**Passage**
┄┄┄┄┄┄┄┄┄┄

It’s instant feedback. That’s what it is to be in flow… the feedback from the senses is instantaneous. It doesn’t go through the filter of the mind which judges the situation.

Still not sure you understand how flow feels? Take a listen to this podcast clip for further discussion.

 
 

So what can we do to access a flow state? Hazel and Kris discuss pre-climb rituals to help engage a flow state before you get on the wall.

Pre-Climb Rituals

Hazel has been working with the team at the Flow Centre, “an organization dedicated to furthering the integration of Flow through education, training and coaching,” experimenting with pre-climb rituals to engage a state of flow when starting a route.

Hazel and her coach at the Flow Centre have devised this ritual for Hazel: she feels her chalk and really focuses on tying her knot. Kris notes that he likes to put his harness on like he’s “suiting-up.” Personally, I like to take three big breaths with my eyes closed and my head against the wall. I really like having a pre-climb ritual; as Hazel says, “It becomes like an old friend.”

Next time you’re out at the crag, make up a quick ritual and try it out. You might pick a mantra to repeat to yourself, or do some sort of action - like Kris putting his harness on. Let us know how it works out for you by leaving a comment on this post!

So you’ve pulled onto the bottom part of the route and you’ve managed to keep it together, but what happens when you reach a rest?

┄┄┄┄┄┄┄┄┄┄

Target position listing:
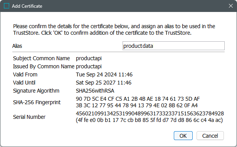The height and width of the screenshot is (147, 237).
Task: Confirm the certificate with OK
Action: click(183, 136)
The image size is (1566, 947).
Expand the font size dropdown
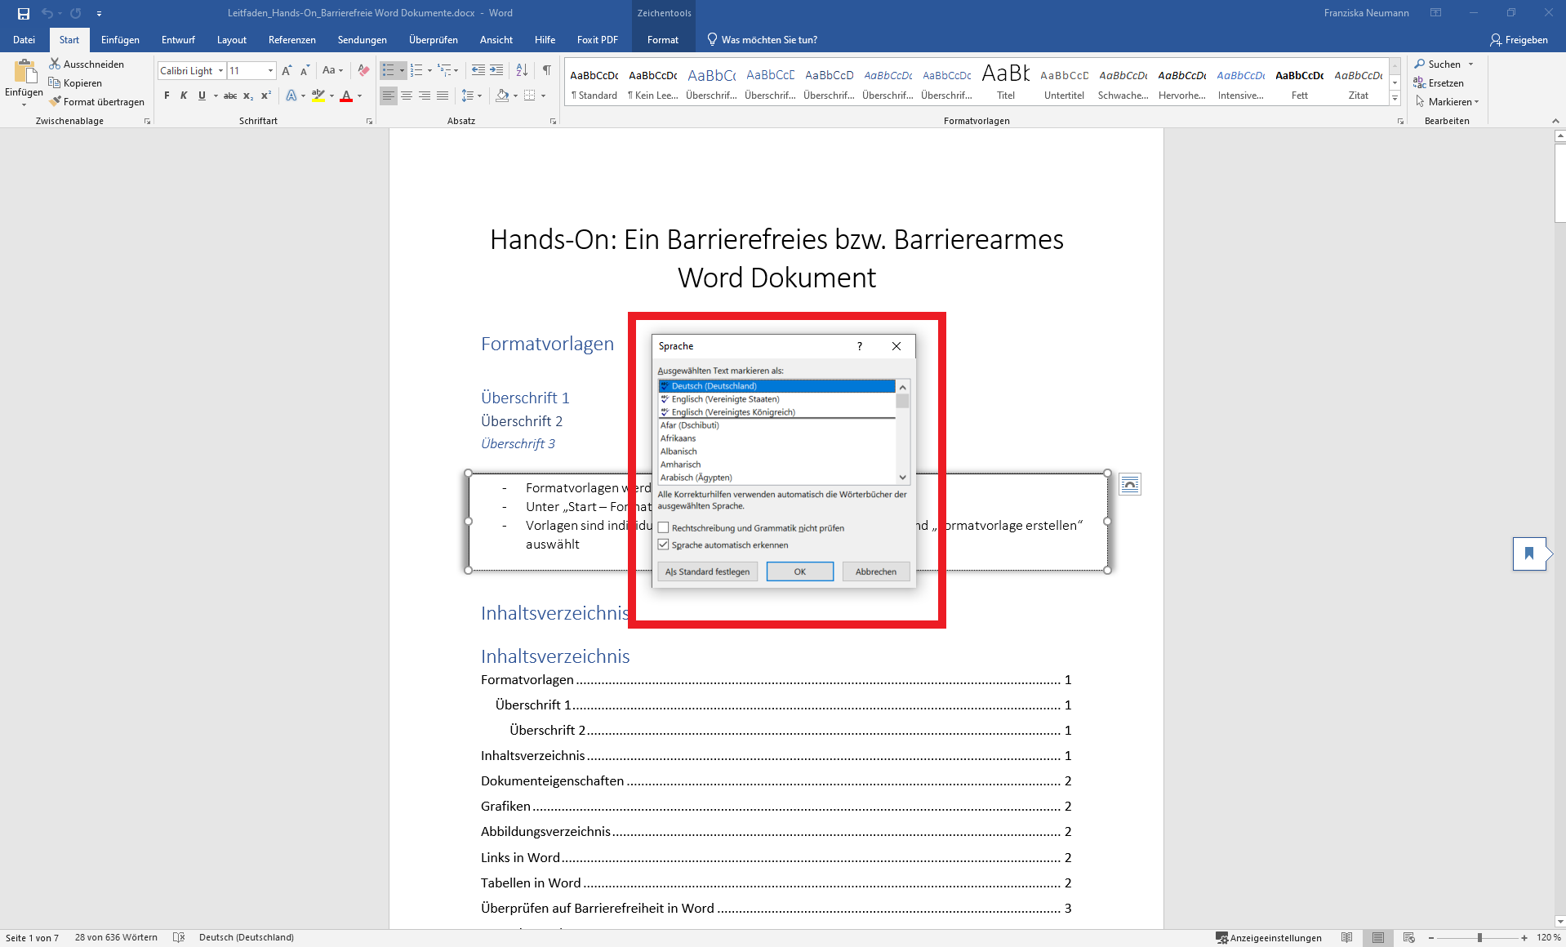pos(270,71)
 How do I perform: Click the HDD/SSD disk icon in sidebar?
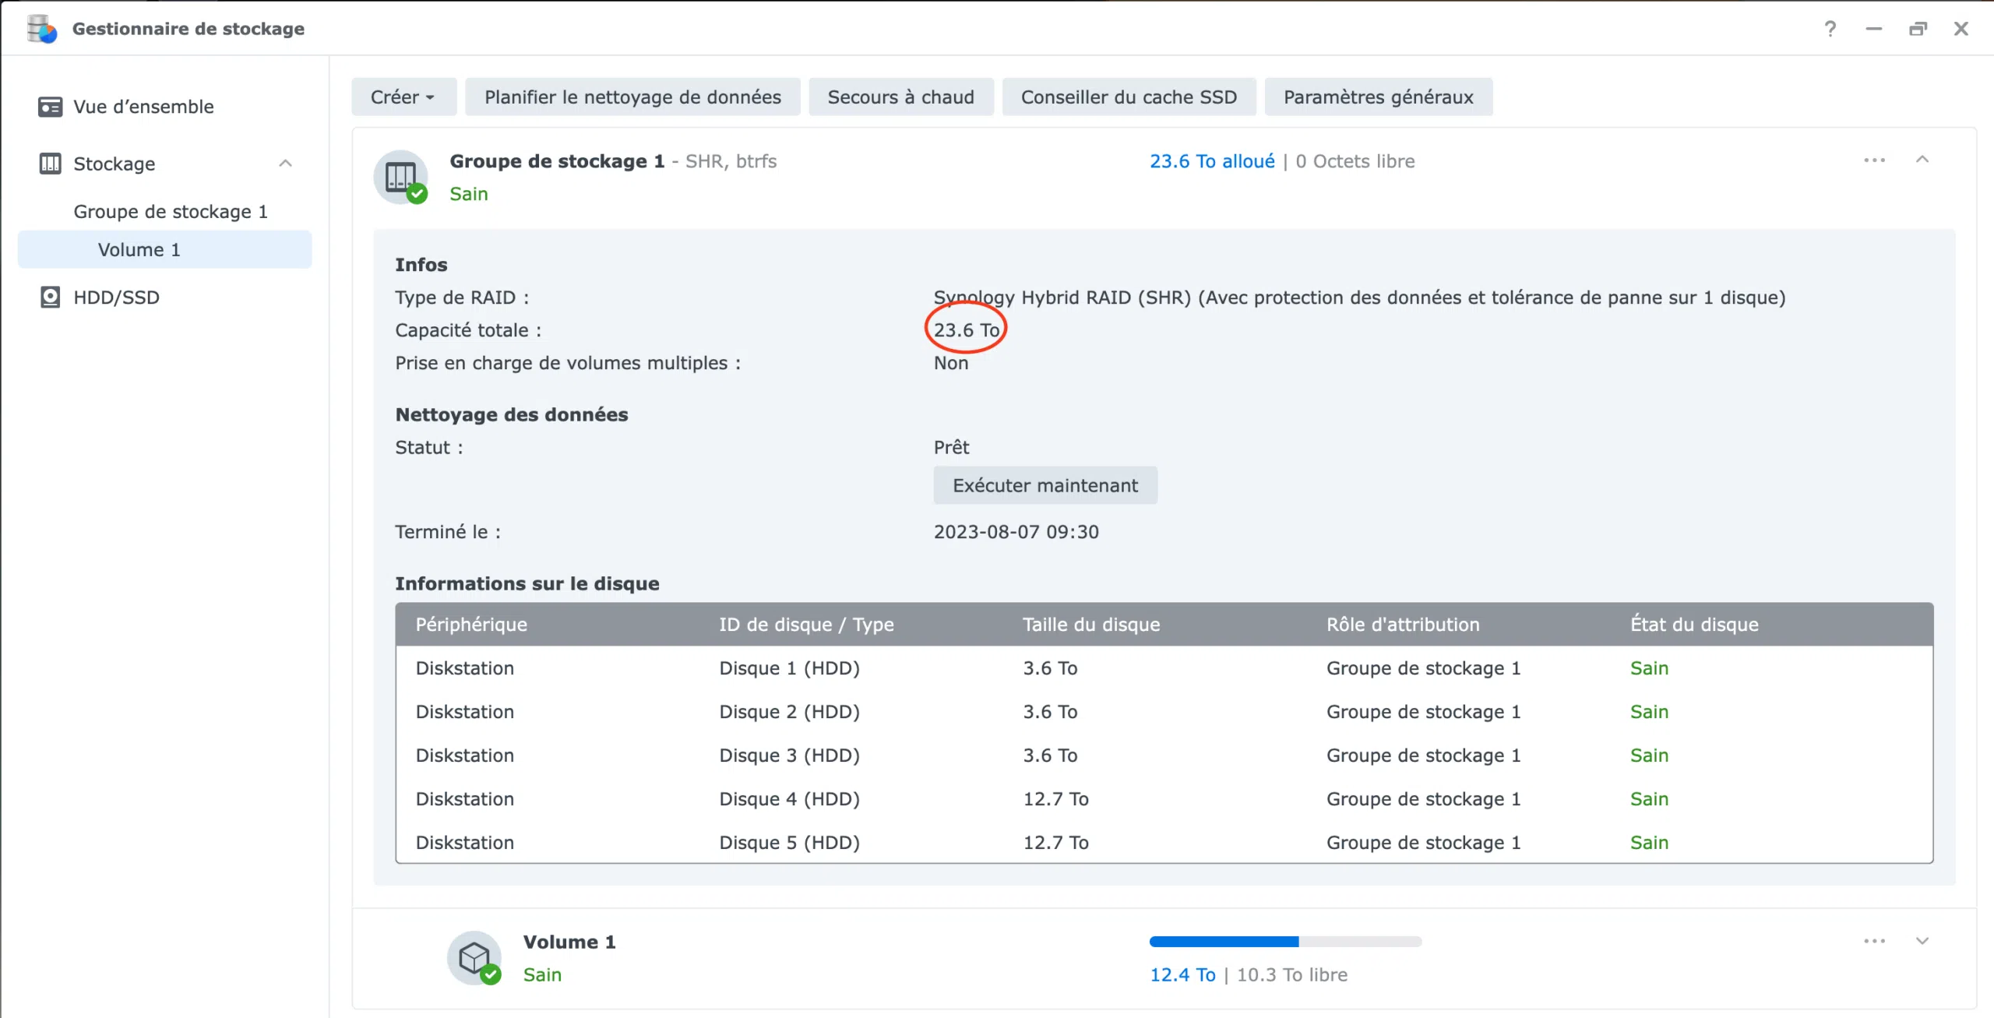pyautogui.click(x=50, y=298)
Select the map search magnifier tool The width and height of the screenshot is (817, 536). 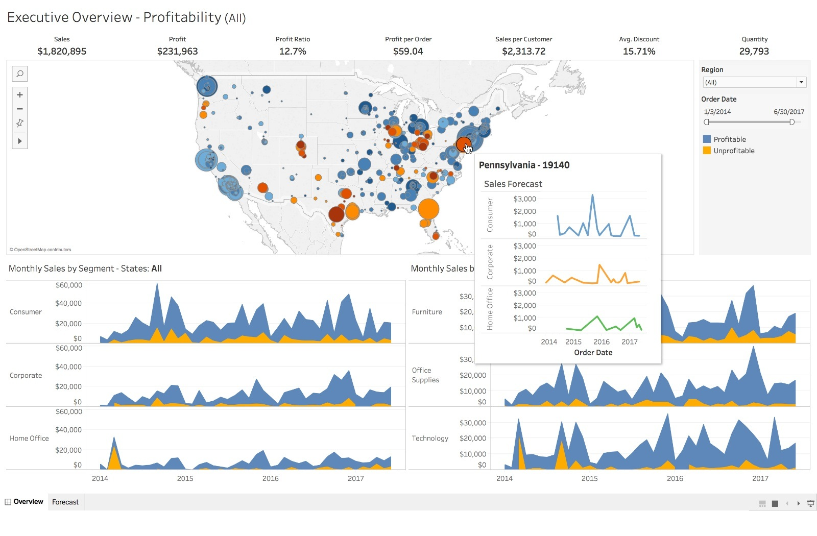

┄┄┄┄┄┄┄┄┄┄

**Required work**
1. In the passage on flow in climbing, how does Kris say he likes to put his harness on?
2. Reproduce verbatim the part of the passage on flow in climbing between "Hazel and her" and "reach a rest?", inclusive.
The listing has no connection to the passage on flow in climbing.

**The answers**
1. He puts it on like he's "suiting-up."

2.
Hazel and her coach at the Flow Centre have devised this ritual for Hazel: she feels her chalk and really focuses on tying her knot. Kris notes that he likes to put his harness on like he’s “suiting-up.” Personally, I like to take three big breaths with my eyes closed and my head against the wall. I really like having a pre-climb ritual; as Hazel says, “It becomes like an old friend.”

Next time you’re out at the crag, make up a quick ritual and try it out. You might pick a mantra to repeat to yourself, or do some sort of action - like Kris putting his harness on. Let us know how it works out for you by leaving a comment on this post!

So you’ve pulled onto the bottom part of the route and you’ve managed to keep it together, but what happens when you reach a rest?